Glaucoma Investigation and Research Unit, Royal Victorian Eye and Ear Hospital, Melbourne, VIC, Australia.
Clin Ophthalmol. 2023 May 30;17:1515-1523. doi: 10.2147/OPTH.S411561. eCollection 2023.
This study aimed to evaluate and compare visual outcomes, spectacle independence, and patient satisfaction on bilaterally implanted Vivity extended depth-of-focus (EDOF) or monofocal intraocular lenses (IOLs) after cataract surgery in patients with early glaucoma.

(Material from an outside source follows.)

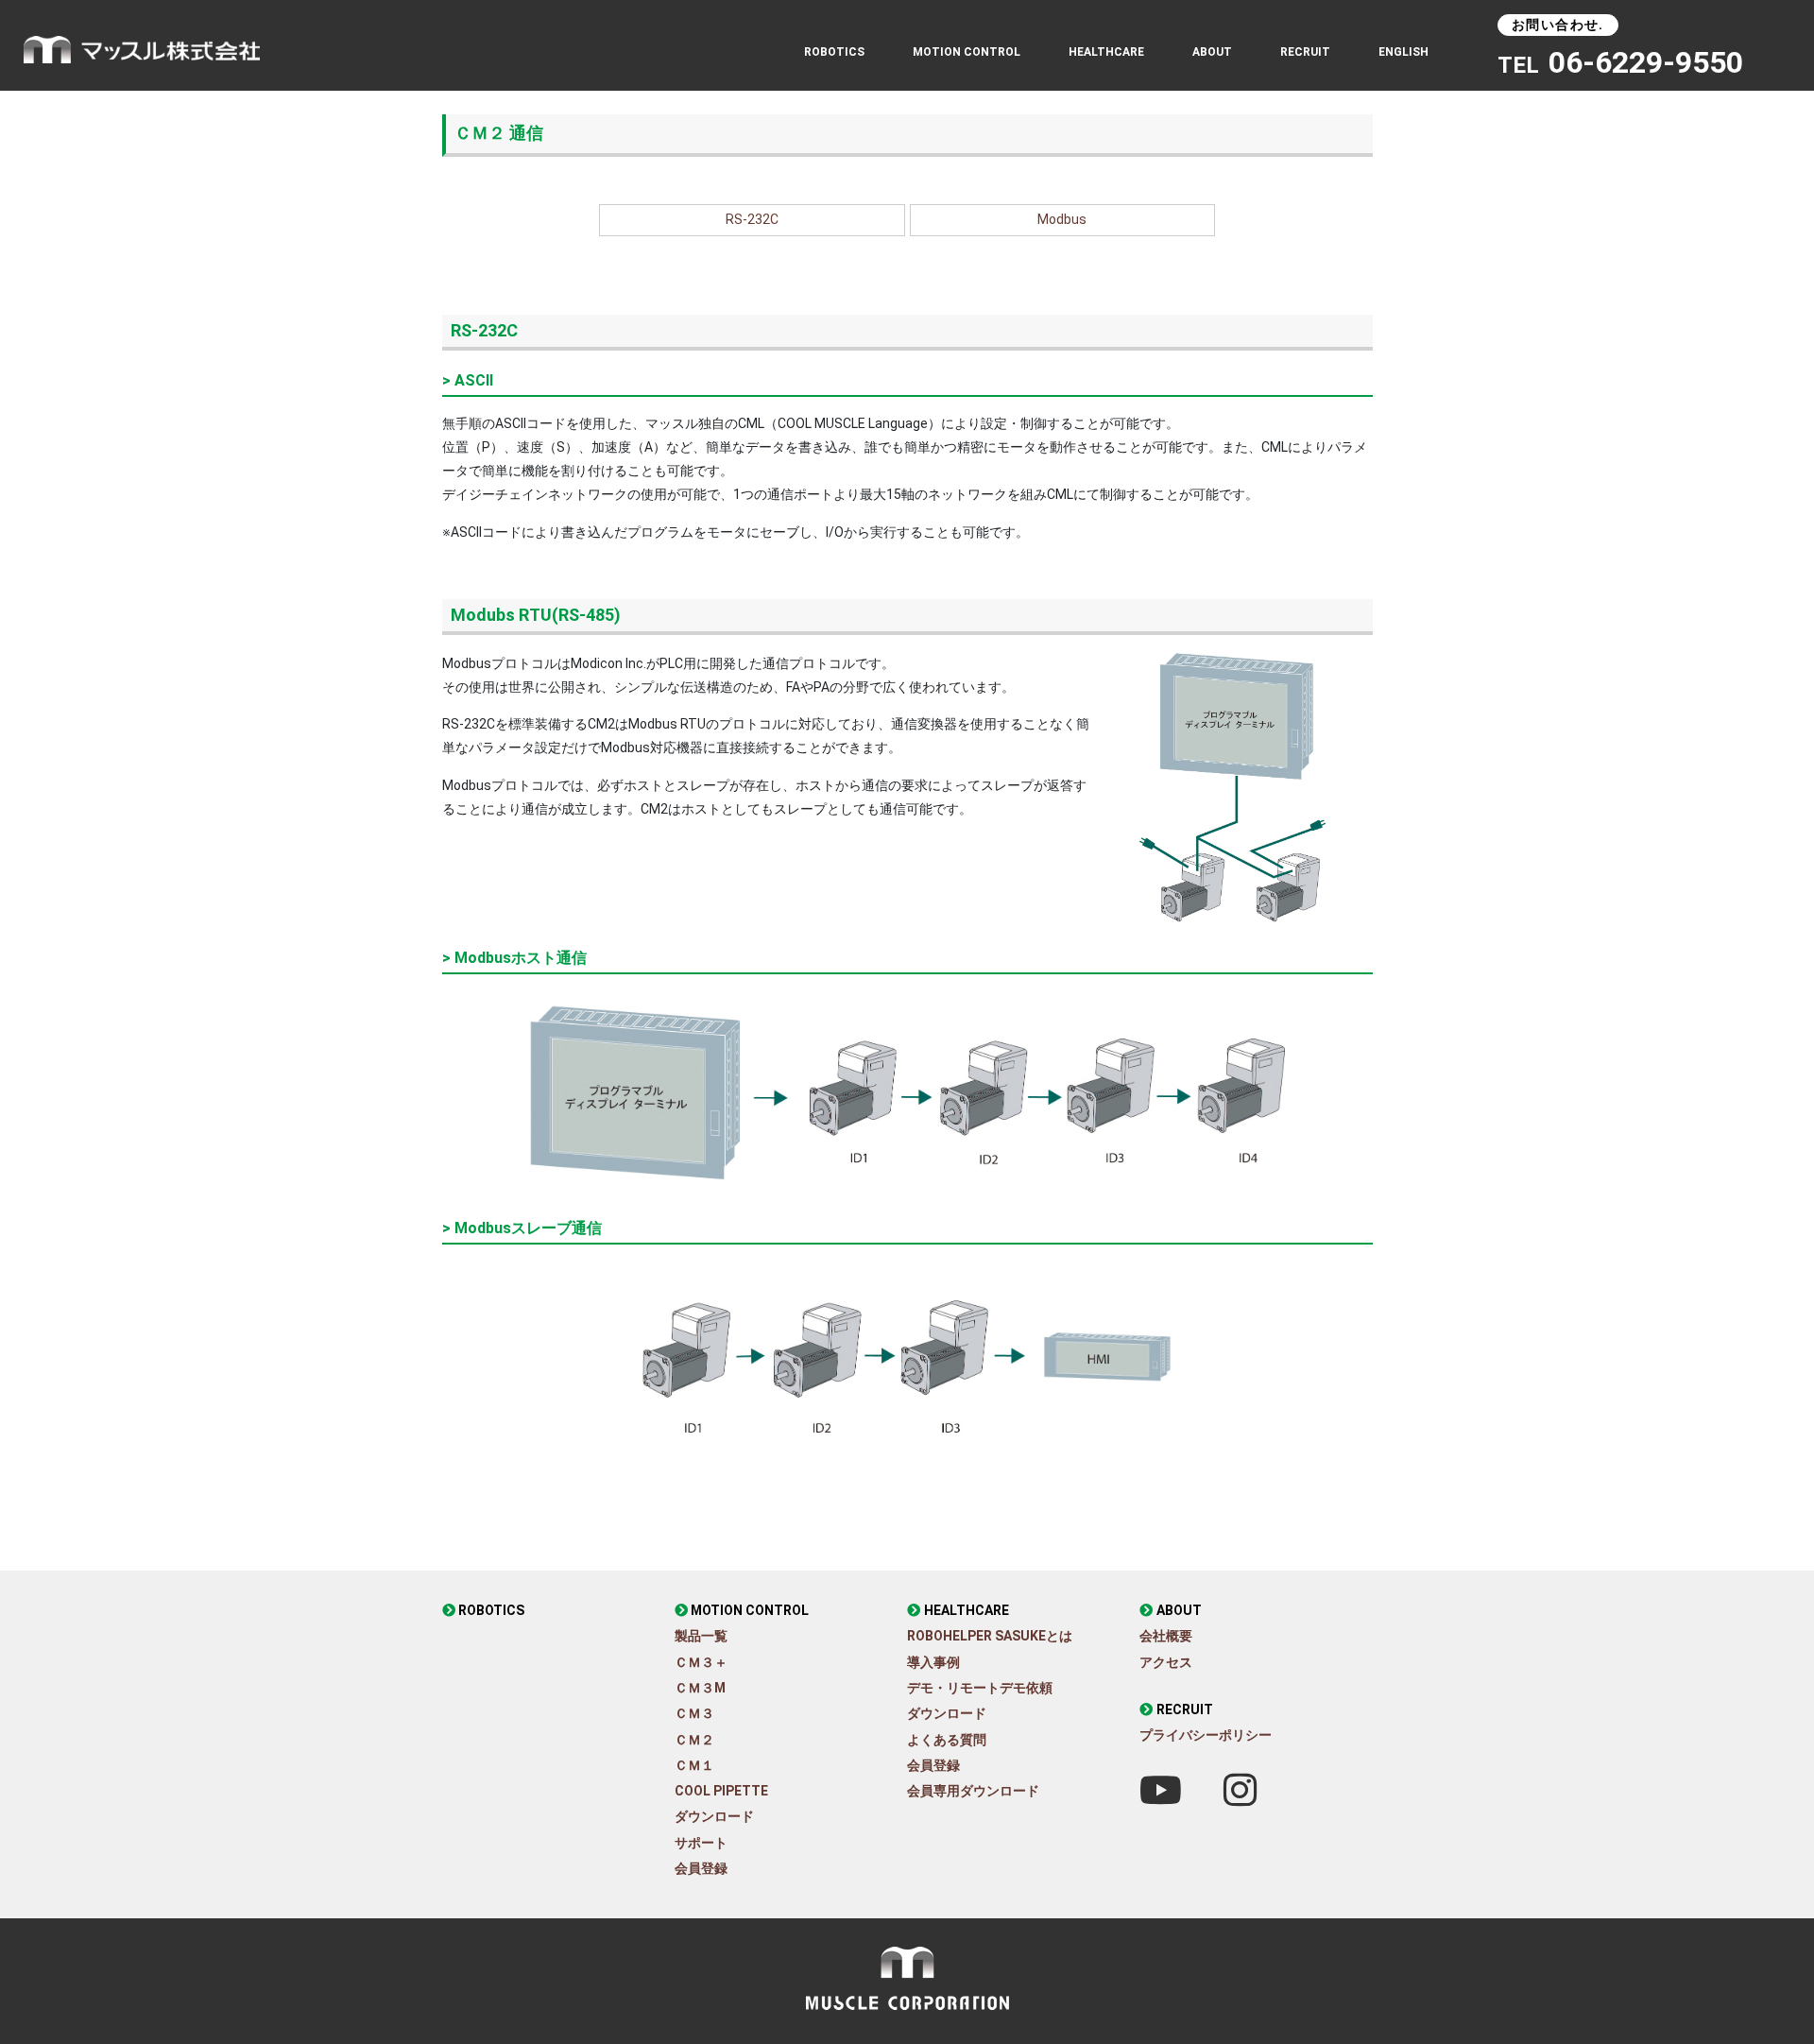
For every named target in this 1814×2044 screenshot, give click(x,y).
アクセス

In this retrospective, non-randomized, interventional cohort study, patients with early glaucoma undergoing cataract surgery received bilateral implantation of either EDOF (AcrySof IQ Vivity; Alcon) or monofocal (Clareon/SN6ATx/SN60WF; Alcon) IOLs. The primary outcome was monocular uncorrected intermediate visual acuity (UIVA). The secondary outcomes were monocular uncorrected distance (UDVA) and near (UNVA) visual acuity, spectacle independence, patient satisfaction, and photic phenomena. Fifty-eight eyes from 29 patients, including 32 eyes in the EDOF group and 26 eyes in the monofocal group, were included in the study.

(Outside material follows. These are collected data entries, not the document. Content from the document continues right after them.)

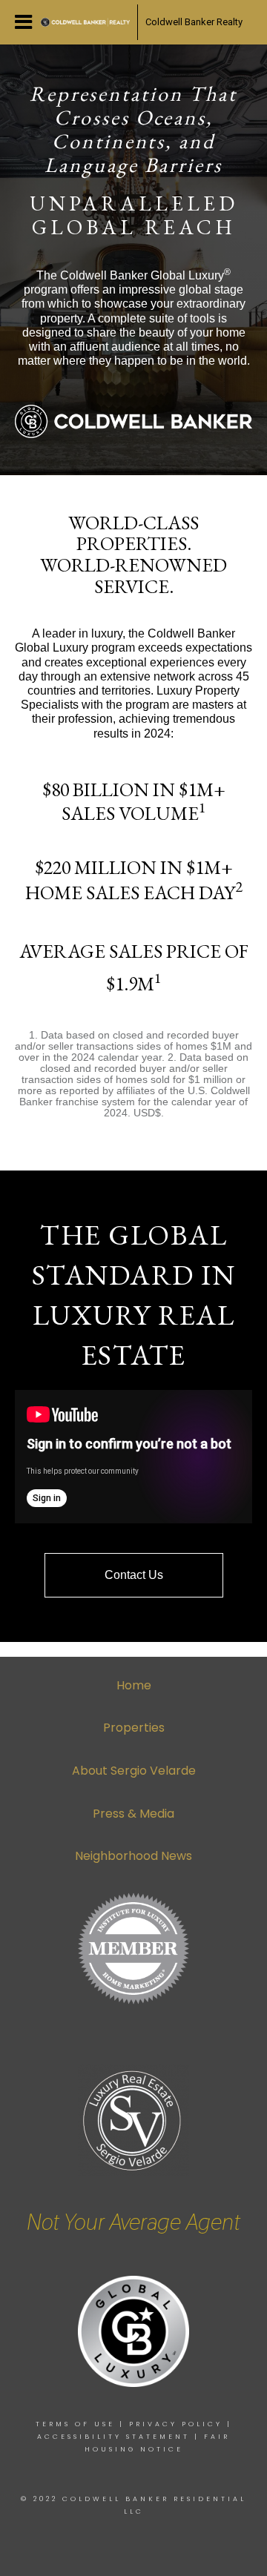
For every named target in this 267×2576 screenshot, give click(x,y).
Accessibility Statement (113, 2436)
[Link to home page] (85, 22)
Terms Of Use (75, 2424)
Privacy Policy (175, 2424)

UIVA (0.06 ± 0.16 versus 0.39 ± 0.10 LogMAR; P < 0.001) and UNVA outcomes (0.29 ± 0.10 versus 0.55 ± 0.18 LogMAR; P < 0.001) were significantly better in the EDOF group than in the monofocal group, respectively. There was no difference in UDVA and corrected distance visual acuity outcomes between the groups (P > 0.05), but both spectacle independence and patient satisfaction scores were significantly higher in the EDOF group (P < 0.001 and P < 0.05, respectively). There was no difference in self-reported photic phenomena.

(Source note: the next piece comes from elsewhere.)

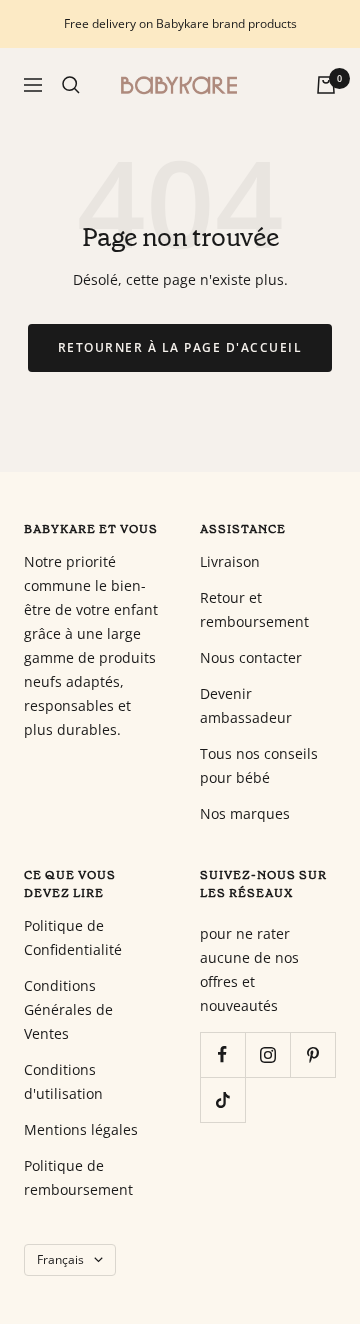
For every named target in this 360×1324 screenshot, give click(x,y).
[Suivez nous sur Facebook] (222, 1054)
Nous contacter (251, 657)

Bilaterally implanted EDOF IOLs provided excellent distance vision and better intermediate and near vision than monofocal IOLs in patients with early glaucoma. Spectacle independence and patient satisfaction were significantly higher in patients who received EDOF IOLs. Photic phenomena were rare and seldom bothersome.
本研究旨在评估并比较早期青光眼患者白内障手术后双侧植入Vivity扩展景深(EDOF)人工晶状体或单焦点人工晶状体(IOL)后的视觉效果、脱镜率和患者满意度。
在这项回顾性、非随机、干预性队列研究中,接受白内障手术的早期青光眼患者双侧植入EDOF(AcrySof IQ Vivity;爱尔康)或单焦点(Clareon/SN6ATx/SN60WF;爱尔康)人工晶状体。主要结局指标为单眼未矫正中视力(UIVA)。次要结局指标为单眼未矫正远视力(UDVA)和近视力(UNVA)、脱镜率、患者满意度及光现象。纳入了29例患者的58只眼,其中EDOF组32只眼,单焦点组26只眼。
EDOF组的UIVA(0.06±0.16对0.39±0.10 LogMAR;P<0.001)和UNVA结局(0.29±0.10对0.55±0.18 LogMAR;P<0.001)分别显著优于单焦点组。两组间UDVA和矫正远视力结局无差异(P>0.05),但EDOF组的脱镜率和患者满意度评分均显著更高(分别为P<0.001和P<0.05)。自我报告的光现象无差异。
在早期青光眼患者中,双侧植入EDOF人工晶状体比单焦点人工晶状体提供了更好的远视力以及更好的中视力和近视力。接受EDOF人工晶状体的患者脱镜率和患者满意度显著更高。光现象罕见且很少造成困扰。